Les donneurs de leçons ont beau jeu de dire que les producteurs n'avaient qu'à s'installer le long des conduites de gaz. À ces arguments, Jean-Jacques Morvan répond "aménagement du territoire". Et d'interroger : "Les Plouguernéens n'auraient-ils pas le droit de créer de l'emploi local ?".
Il y a deux ans déjà, Philippe Mauguin, le Monsieur énergie du ministère de l'Agriculture, avait visité la serre de Martial Cabon. À l'époque, ce producteur, qui peut consommer jusqu'à 25 tonnes de fioul lourd par semaine, demandait qu'il puisse bénéficier d'un prix du gaz en zone 1 (NDLR : le tarif le plus avantageux appliqué aux serristes les plus près des réseaux d'approvisionnement). En 2008, sa demande reste la même. "Il y a urgence", a-t-il déclaré au ministre qui en a profité pour dire que "le rapport Mauguin n'a pas été rangé dans les cartons" (lire aussi page 4).
Ces propos de M. Cabon sont étayés par son voisin J.J. Morvan. "Nous sommes contraints d'acheter du fioul au prix du marché pendant que d'autres producteurs bénéficient d'un gaz au prix régulé par l'État. Où est l'équité ?", s'élève ce serriste qui doit faire face à "une charge supplémentaire de 5 €/m2. Soit un surcoût énergétique de 75 000 € par an".
Trouver des alternatives
À défaut de pouvoir se brancher dès aujourd'hui sur le réseau de gaz, ces producteurs réclament un fioul vert "pour faire face à l'urgence". "Cela nous permettrait de réduire la facture énergétique de 3 €/m2", calcule Martial Cabon, indiquant qu'en deuxième phase, cela laisserait le temps de réfléchir à des énergies alternatives.
Une orientation que les responsables professionnels et syndicaux appuient fortement. "Car l'énergie sera durablement chère.
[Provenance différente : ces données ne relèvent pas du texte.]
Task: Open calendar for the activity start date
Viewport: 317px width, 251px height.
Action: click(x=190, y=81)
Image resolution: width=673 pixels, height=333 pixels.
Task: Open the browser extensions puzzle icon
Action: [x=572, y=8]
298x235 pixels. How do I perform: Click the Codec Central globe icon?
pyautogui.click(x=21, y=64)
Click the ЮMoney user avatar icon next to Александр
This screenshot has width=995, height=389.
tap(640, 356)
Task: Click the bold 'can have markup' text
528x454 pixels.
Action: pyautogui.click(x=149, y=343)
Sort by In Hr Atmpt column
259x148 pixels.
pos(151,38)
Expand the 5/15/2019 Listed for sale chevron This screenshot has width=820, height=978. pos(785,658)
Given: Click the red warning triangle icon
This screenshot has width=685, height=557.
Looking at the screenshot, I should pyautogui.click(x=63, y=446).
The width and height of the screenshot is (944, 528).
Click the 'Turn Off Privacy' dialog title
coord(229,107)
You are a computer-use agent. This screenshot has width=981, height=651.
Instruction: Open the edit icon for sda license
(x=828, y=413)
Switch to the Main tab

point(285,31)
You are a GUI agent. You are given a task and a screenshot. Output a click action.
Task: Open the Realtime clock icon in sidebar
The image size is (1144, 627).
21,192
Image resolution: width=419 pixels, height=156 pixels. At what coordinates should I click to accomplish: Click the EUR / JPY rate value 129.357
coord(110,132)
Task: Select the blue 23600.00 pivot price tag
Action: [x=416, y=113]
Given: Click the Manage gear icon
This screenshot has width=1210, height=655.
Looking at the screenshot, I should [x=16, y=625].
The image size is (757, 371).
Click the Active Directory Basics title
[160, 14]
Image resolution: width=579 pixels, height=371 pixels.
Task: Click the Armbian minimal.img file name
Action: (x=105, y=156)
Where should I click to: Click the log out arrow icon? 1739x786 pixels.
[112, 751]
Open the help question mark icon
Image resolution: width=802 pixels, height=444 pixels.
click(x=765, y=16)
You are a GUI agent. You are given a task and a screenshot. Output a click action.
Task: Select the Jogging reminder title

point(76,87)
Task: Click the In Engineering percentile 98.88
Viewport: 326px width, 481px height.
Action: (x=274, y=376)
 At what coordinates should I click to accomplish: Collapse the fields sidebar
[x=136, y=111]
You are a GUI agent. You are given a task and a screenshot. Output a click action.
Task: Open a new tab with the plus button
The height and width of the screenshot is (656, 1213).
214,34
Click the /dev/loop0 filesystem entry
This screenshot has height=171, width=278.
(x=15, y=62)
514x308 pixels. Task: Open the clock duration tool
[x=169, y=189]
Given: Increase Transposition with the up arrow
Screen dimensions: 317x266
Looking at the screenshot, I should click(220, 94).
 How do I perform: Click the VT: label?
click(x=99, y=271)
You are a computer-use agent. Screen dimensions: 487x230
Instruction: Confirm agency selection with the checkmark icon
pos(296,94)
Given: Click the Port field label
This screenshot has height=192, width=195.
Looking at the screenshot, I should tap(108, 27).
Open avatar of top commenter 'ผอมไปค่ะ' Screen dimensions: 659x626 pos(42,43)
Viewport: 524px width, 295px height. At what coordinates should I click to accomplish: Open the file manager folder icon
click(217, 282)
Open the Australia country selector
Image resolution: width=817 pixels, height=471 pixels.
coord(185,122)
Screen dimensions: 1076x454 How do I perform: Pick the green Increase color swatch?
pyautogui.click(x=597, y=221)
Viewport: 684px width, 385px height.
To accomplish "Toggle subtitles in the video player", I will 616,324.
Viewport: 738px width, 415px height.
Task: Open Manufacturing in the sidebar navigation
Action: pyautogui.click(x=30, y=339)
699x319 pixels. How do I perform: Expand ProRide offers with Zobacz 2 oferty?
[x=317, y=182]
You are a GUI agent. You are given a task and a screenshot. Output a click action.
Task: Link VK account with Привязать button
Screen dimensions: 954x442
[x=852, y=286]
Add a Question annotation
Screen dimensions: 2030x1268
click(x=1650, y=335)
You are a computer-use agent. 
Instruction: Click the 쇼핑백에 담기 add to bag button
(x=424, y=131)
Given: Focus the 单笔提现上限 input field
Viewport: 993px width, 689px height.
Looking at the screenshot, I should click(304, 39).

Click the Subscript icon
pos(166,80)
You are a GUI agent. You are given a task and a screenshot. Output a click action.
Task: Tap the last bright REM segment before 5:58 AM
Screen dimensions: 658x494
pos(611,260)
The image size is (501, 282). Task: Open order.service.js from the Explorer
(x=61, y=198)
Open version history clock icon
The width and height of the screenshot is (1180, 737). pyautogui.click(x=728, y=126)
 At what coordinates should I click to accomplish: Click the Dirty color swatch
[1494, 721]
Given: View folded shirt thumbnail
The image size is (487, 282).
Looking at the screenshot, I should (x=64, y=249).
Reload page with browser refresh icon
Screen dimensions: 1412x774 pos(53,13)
Il faut donc se préparer", s'accordent-ils, même si Gilles Le Bihan, président de la section cultures sous serres de la FDSEA, se demande "si l'énergie est chère ou si c'est GDF qui est obsédé par ses bénéfices".
Pour sa part, Jean-Claude Le Gall, ancien président de Savéol, pense que les producteurs isolés doivent aller vers l'indépendance énergétique. "Un effort collectif doit être fait pour aider au changement d'énergie", dit-il. Cette idée d'autonomie énergétique a visiblement séduit le ministre. "Mais tout le monde ne chauffera pas au bois", prévient Thierry Merret, président de la FDSEA.
Cette demande d'ouvrir les horizons énergétiques est relayée par Jacques Jaouen, président de la Chambre d'agriculture de Bretagne. "La profession agricole demande à l'Etat de s'engager aux côtés des producteurs en encourageant l'installation de pompes à chaleur, en aidant la recherche pour l'analyse des résultats techniques. Nous demandons également une extension de la période d'achat de l'électricité dans le cadre de la cogénération".
Didier Le Du
PHoto : Après avoir écouté les revendications, Michel Barnier a loué le professionnalisme des serristes, avant de solliciter la préfecture pour mettre en place un plan gaz départemental. Quant à la FDSEA et les producteurs qui ont "apprécié ces échanges avec le Ministre", ils attendent que "le discours se concrétise en actes".